Problem: Search term "agent": copy each line of the records that contains it.
Exercise input Start Marker
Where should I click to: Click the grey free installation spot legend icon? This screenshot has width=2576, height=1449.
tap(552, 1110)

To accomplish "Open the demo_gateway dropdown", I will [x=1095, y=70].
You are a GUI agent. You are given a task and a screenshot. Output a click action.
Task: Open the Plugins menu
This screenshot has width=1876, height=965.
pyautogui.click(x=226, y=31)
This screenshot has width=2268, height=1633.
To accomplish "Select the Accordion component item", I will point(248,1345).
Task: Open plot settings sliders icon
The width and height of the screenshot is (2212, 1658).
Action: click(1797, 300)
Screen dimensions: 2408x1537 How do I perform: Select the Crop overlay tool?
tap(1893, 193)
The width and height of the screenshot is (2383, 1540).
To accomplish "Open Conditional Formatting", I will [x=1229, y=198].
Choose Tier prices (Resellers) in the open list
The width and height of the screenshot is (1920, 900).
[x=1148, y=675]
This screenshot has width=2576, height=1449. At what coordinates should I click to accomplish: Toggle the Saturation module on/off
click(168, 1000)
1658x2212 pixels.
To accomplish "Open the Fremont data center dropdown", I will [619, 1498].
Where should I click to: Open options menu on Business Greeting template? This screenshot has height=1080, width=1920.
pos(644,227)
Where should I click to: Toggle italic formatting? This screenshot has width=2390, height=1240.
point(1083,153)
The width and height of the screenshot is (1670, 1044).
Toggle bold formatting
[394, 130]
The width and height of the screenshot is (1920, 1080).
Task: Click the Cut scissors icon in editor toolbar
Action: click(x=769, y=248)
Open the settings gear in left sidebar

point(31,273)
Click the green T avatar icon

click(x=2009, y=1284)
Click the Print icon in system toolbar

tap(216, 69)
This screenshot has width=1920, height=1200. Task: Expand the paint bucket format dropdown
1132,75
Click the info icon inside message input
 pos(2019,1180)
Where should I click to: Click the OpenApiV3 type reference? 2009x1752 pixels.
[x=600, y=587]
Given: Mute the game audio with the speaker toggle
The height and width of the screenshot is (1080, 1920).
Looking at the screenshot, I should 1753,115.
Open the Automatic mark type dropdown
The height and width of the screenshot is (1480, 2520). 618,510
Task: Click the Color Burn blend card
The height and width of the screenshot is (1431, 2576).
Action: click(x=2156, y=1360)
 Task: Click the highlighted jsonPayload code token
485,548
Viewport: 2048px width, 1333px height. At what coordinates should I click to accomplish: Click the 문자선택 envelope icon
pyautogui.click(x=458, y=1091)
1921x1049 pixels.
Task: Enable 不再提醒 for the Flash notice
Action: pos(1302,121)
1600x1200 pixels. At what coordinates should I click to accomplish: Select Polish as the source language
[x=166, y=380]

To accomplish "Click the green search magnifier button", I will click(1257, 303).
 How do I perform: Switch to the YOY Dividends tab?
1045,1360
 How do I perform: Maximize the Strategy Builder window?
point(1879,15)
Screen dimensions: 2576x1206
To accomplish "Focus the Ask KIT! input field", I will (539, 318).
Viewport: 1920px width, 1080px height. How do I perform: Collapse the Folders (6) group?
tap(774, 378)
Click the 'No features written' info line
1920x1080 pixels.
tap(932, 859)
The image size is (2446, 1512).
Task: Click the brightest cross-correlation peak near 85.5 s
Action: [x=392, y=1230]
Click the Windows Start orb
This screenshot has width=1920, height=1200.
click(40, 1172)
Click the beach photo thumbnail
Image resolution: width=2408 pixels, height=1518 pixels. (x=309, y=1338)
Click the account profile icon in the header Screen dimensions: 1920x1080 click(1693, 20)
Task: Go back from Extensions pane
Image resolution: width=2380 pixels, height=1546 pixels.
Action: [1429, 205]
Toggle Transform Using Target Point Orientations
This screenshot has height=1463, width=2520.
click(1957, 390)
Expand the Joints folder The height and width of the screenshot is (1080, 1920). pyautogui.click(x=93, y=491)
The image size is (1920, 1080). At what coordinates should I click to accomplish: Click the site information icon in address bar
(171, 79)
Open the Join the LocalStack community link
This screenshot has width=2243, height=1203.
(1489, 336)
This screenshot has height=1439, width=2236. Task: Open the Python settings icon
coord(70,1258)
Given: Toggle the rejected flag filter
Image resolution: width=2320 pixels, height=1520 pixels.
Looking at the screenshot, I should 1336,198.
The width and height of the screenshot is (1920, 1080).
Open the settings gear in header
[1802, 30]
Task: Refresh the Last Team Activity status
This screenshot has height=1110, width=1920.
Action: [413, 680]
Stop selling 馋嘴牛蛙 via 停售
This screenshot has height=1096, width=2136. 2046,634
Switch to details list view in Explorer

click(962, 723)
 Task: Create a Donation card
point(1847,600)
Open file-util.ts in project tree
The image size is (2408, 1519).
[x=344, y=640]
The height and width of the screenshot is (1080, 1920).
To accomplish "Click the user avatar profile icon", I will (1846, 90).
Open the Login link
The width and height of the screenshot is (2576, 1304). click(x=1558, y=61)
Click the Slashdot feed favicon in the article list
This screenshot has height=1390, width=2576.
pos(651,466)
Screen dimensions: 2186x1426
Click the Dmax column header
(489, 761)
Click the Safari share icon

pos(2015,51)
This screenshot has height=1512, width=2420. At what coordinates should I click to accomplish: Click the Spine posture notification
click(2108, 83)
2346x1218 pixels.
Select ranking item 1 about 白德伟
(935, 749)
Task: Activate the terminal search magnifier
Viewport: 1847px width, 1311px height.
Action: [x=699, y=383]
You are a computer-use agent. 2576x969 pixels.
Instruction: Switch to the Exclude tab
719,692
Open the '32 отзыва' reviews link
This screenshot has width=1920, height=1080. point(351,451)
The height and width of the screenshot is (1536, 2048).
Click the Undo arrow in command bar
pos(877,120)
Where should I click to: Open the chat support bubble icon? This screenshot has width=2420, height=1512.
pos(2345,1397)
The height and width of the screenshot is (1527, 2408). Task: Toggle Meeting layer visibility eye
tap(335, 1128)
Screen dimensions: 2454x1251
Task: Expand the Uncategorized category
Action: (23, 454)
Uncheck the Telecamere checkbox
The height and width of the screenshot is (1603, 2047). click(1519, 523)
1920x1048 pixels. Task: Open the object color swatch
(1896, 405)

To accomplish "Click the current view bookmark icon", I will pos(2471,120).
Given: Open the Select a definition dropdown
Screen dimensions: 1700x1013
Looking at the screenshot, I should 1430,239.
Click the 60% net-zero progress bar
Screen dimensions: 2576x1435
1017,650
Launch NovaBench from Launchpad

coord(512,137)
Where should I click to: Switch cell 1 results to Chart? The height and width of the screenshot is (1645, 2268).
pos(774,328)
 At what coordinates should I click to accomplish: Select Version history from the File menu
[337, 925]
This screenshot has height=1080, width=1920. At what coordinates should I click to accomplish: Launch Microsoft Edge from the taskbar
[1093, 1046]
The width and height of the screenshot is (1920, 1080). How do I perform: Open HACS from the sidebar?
Exercise input End Marker
Result for this task:
You are a GUI agent. You are given a task and a screenshot. Output a click action.
You are a computer-use agent. 2576x969 pixels.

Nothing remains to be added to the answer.